Now did you have brothers and sisters?
I am the youngest of 5.

Were they brothers or sisters?
I had three brothers and one sister. My sister was 7 years older than me. My last brother was 4 years older than me. Since we were born in South Park, they all went to Concord. I think my sister went maybe one year to Angle Lake.

And then your family moved?
When I was 5 years old my dad moved us up to 192nd. It was a farm alongside of another farm. He was a truck farmer – and this is what we did, we worked on the farm. I can remember that my sister and I on Sundays (we had horses then, it wasn’t tractors), we had horses because that’s what we came up with from South Park. They would bring this sled up and it would be just piles of onions. And my sister and I would have to tie all those onions. Today you have Twist-‘ems. Years ago it was like we would have to go get them…we called them “oonges”. It was like a dried up tree that we’d dry them. We’d cut them and dry them and then we’d twist them. And that took a lot more time. After that we would have to wash them all up and put them in the crates. Then my dad would bring them to either the Market or whatever – commission houses that they did. So that was our livelihood.

So did you work every day after school?
Oh yes, There is one thing I have to say about my parents, God rest their souls. Our education was #1. Even though they were both from Italy. My dad had been here longer. From the minute I would walk into the house Mama would say, “Lili, you gotta homework?” My homework had to come first. Then whatever it was, then I would do whatever chores we had to do. Everybody worked together. We had an artesian well so we didn’t have hot water at first when we first moved up there. And my Mom worked the Market – and since my sister was 7 years older. My dad was never really a well person but he still was doing the driving. And then of course my brothers, because of education being #1, they all went off to college. They were both in colleges. The boys got the college education, by the way.

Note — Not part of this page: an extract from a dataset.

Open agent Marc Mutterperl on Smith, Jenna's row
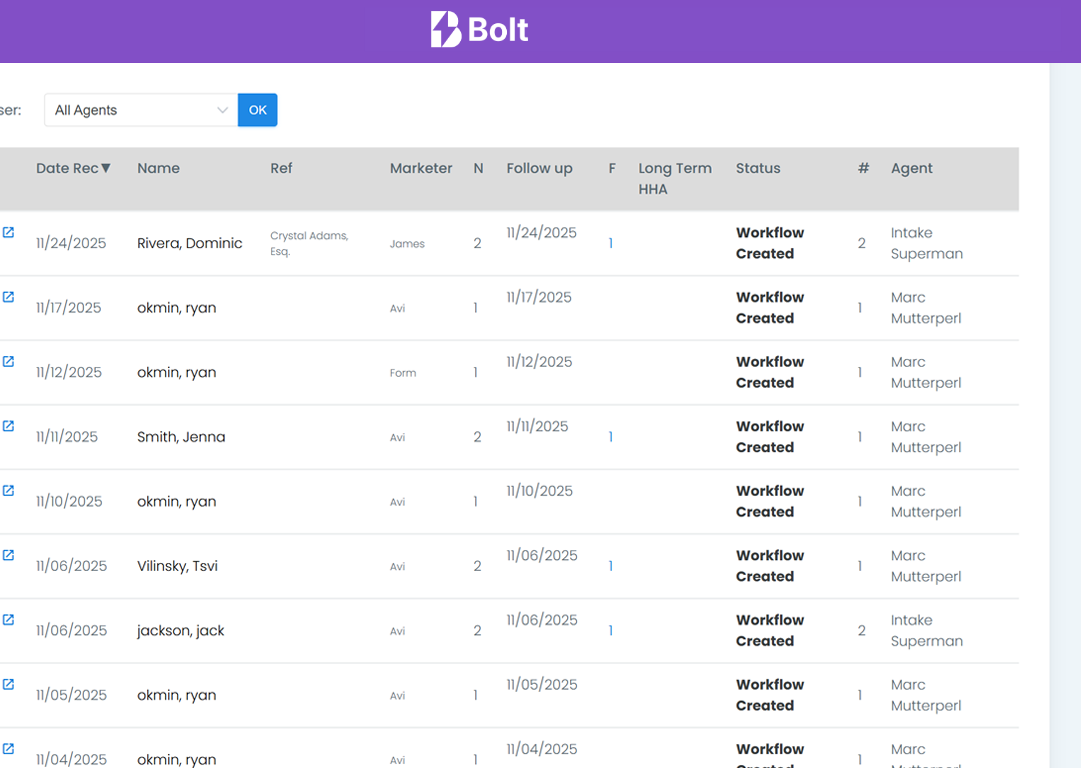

But your parents spoke English?
Oh – definitely. My Mom got here when she was 18. And the first thing my Mom said, I can still remember, that she was sent to the Market the next day to work for my uncle. But my dad brought her here they lived in with my dad’s brother and his wife and he said, “Nunzio, (which means Nancy) you need to go out in the garden.” Well Mama thought it was a garden like a flower garden. He had her in the garden the next day, put her on a bus the day after, I think it was a nickel, and she went down to work the Market. Of course there would be a lot of immigrants down there anyway at that time. But personally, her main priority was to become an American citizen and speak English. I tell you that to this day I take my hat off to her. Our focus was education but then to become an American citizen and her English might have been broken but she knew what she had to say when she had to say it.

What an interesting lady.
Yes she was. I was Lily to her.

Was she little, like you?
Yes, she was. Mama used to tell me that she weighted 98 pounds. She was perhaps about 4’9” and worked really, really hard. I lost my dad in 1949, and those were the days when you wore black from then on. Even going to school my mom made me wear the black skirt and the black sweater for quite awhile. It was a real sacred thing for them to show their respect when someone was deceased.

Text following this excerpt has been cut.